Suspiria’s aesthetic is seemingly far from The Cabinet of Dr. Caligari and Frankenstein (Frankenweenie, too): the visual palette of the ballet academy isn’t stark black and white but garish primary color. The ballet academy isn’t made of jagged lines and shadows, but is a Baroque gingerbread house inhabited by pretty young women in flouncy skirts and high heels. The walls are blues and reds so vibrant they seem to pulse. The soundtrack (by Italian prog-rock band Goblin) is one of music box tinkling layered with a la la la of breathy vocals. But Suspiria is anchored in Expressionism’s dreamscape of vulnerability and madness, of evil lurking in seemingly venerable institutions and the difficulty to distinguish between nightmare and reality. Should Suzy trust the doctor who insists she drink a glass of syrupy-thick red wine each night?

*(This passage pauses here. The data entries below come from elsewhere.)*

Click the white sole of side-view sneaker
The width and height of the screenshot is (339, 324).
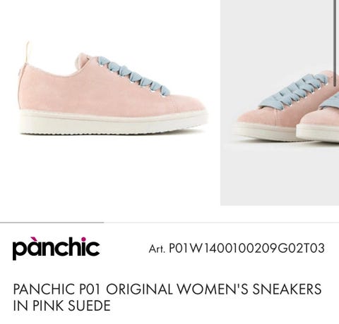point(114,123)
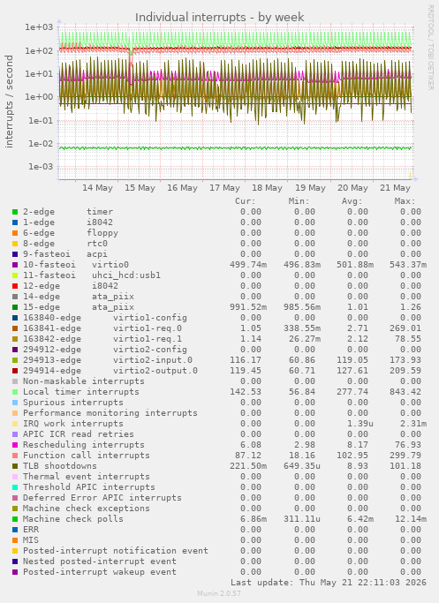439x603 pixels.
Task: Click the dark red virtio2-output.0 swatch
Action: tap(15, 371)
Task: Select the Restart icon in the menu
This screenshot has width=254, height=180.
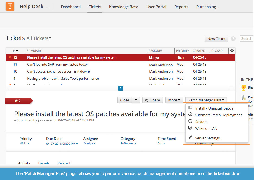Action: (190, 121)
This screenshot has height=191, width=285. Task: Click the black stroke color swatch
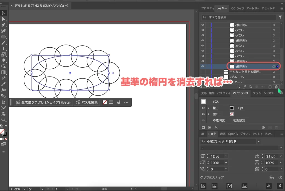[x=232, y=108]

Is that some malevolent force wheezing behind the curtain or does one of the dancers have sleep apnea? Why are the doorknobs so high? What’s behind the closed doors down that bright red hallway?
Though the film received mixed reviews upon its release, it’s since been hailed as a masterpiece. Variety, in its list of the 100 best horror movies of all time, described it, “all style, all psychotic-Italian-horror-movie frosting: the sets that still dazzle with their Satan-gone-Liberace decor, the 14-note evil-music-box theme by Goblin that can play in your head for decades.”
Created in a war-torn Germany struggling through trauma and upheaval, German Expressionism shows us that the ultimate horror is the nightmare we can’t wake from. From the institutional horrors of The Cabinet of Dr. Caligari to the mad doctor playing god in Frankenstein (and the grief-stricken middle schooler playing god in Frankenweenie), its jagged, claustrophobic, and shadowed visual signature reflect our anxieties and fears. The scary movies we love continue to pay homage to Expressionism’s tilted streets and oppressive shadows. They remind us that no one—not doctors, dance teachers, or civil servants at town hall—can truly be trusted.